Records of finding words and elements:
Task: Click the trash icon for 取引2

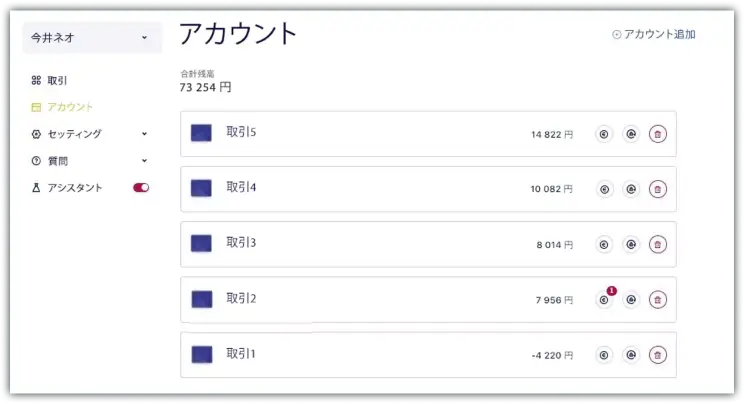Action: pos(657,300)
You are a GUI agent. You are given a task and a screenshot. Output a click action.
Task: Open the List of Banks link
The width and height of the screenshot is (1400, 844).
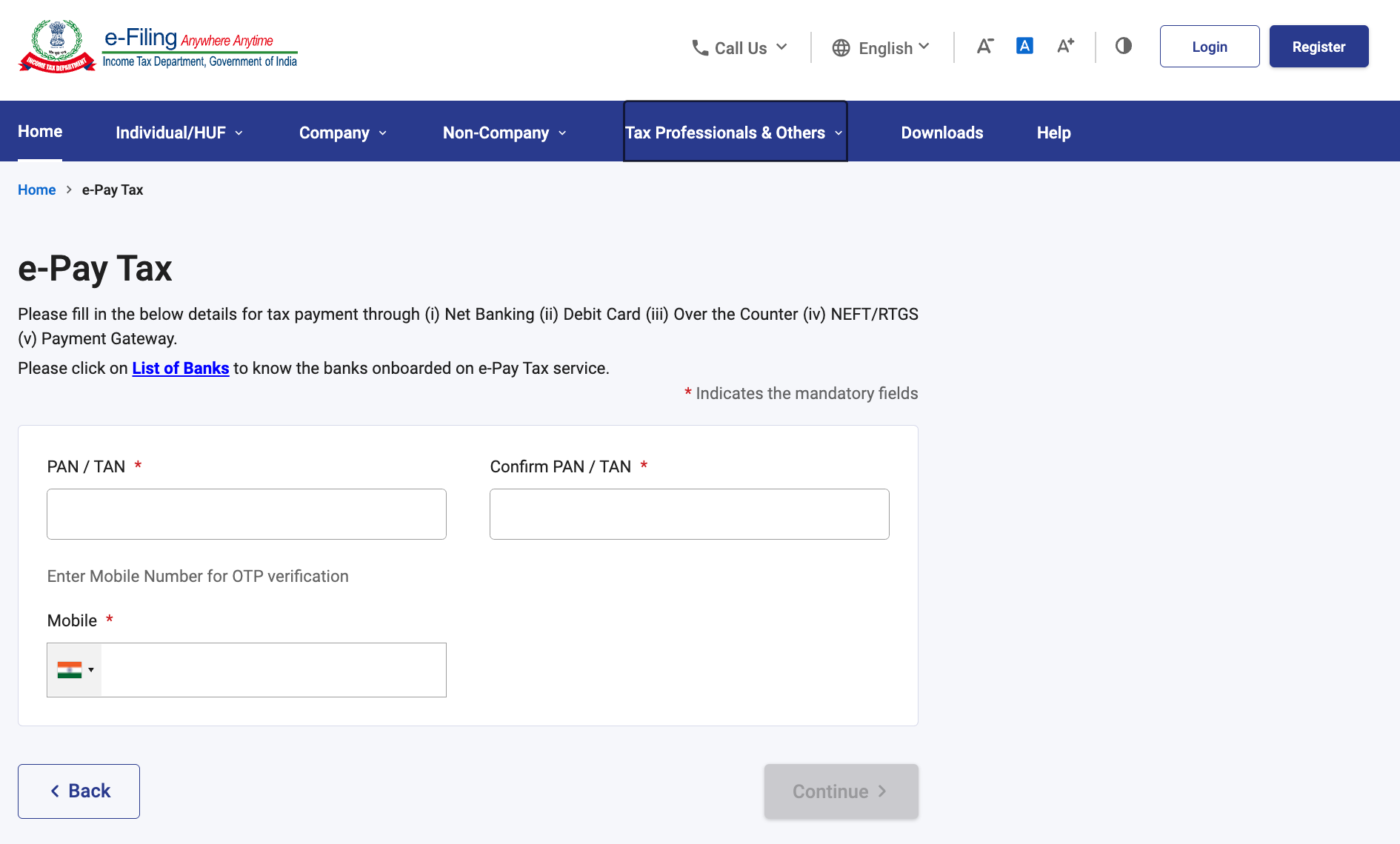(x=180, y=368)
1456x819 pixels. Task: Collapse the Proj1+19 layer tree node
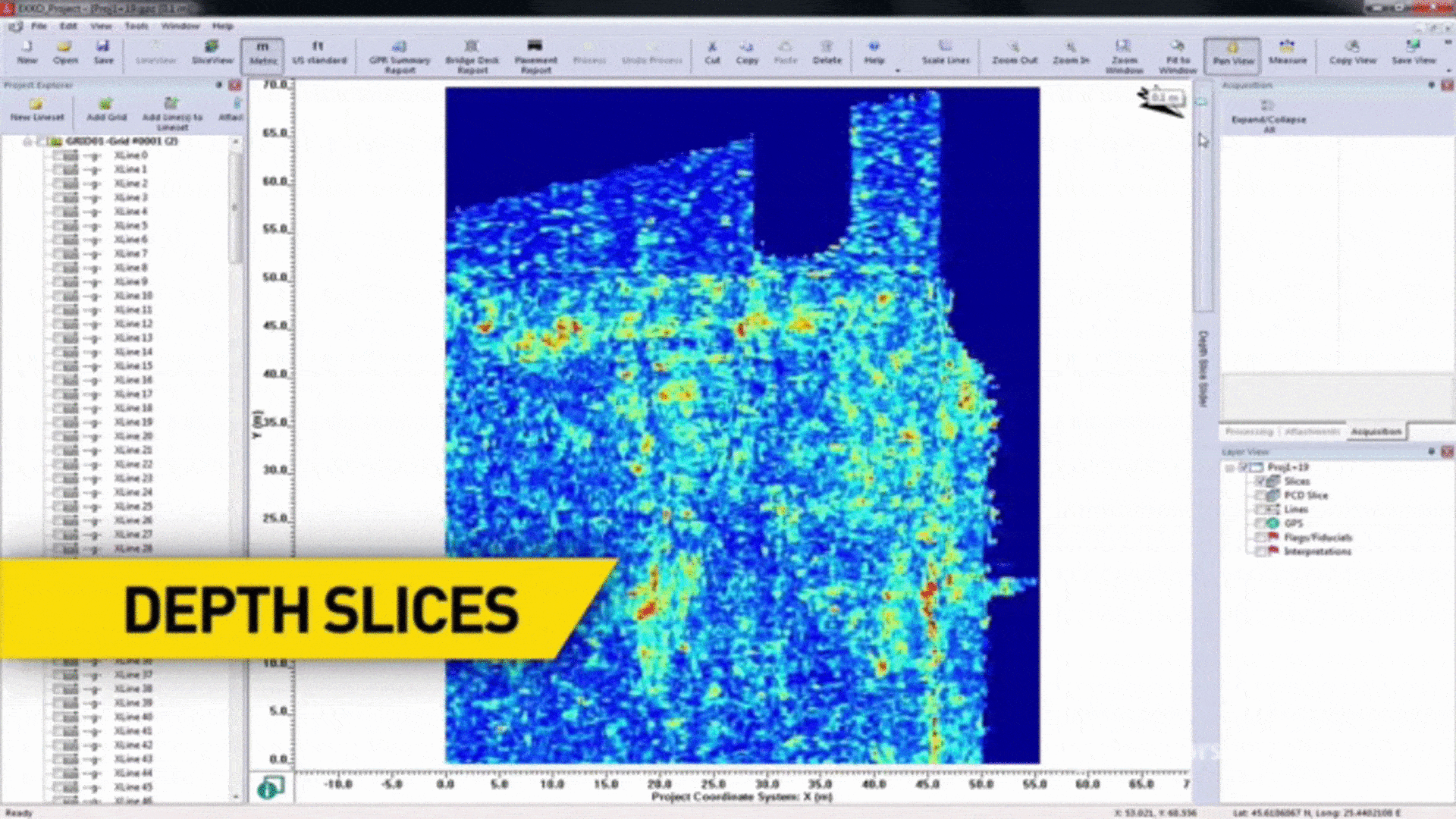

= Directive =
Copy the data word for word, starting at the beginning and ending with the line that contains "(x=180, y=368)". Leave out the pictures.

= Exercise response =
Task: Click the trash icon for 取引2

Action: pos(657,300)
You are a GUI agent. You are given a task and a screenshot. Output a click action.
Task: Open the List of Banks link
The width and height of the screenshot is (1400, 844).
(x=180, y=368)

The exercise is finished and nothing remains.